Semenjak itu Persipura menjadi tim besar yang begitu menakutkan bagi tim-tim lawan. Kolaborasi pemain-pemain senior seperti Eduard Ivakdalam, Jack Komboy, Mauly Lessy serta pemain junior, Boaz Solossa, Ian Kabes, Ricardo Salampessy, Yustinus Pae, Gerald Pangkali, Immanuel Wanggai dan Ruben Sanadi dihiasi dengan pemain asing berkelas seperti Victor Igbonefo, Bio Pauline, Alberto Gonzalves, Ravid Da Rocha, Christian Lenglolo, Lim Joon-Sik, Yoo Jae Hoon, dan lainnya.

Para pilar Persipura yang saya sebutkan di atas dalam jangka waktu 10 tahun terakhir Persipura menorehkan 4 bintang Liga 1 dan 1 bintang di liga tidak resmi.

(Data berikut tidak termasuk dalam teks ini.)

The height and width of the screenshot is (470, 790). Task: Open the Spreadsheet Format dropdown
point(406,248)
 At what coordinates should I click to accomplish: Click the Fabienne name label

Suatu prestasi bersama generasi yang spektakuler.

Untuk meneruskan dan mempertahankan prestasi yang luar biasa ini, manajemen bersama pelatih sesungguhnya sudah berupaya untuk mengkolaborasi pemain senior (Boaz Cs) dan pemain junior yang kini sedang bersinar seperti Todd Ferre, Gunansar Mandowen Cs. Namun persoalan ini membuat rencana ini tidak akan berjalan mulus.

Baca Juga:  Adakah Ruang Ekonomi Rakyat Dalam Keputusan Politik?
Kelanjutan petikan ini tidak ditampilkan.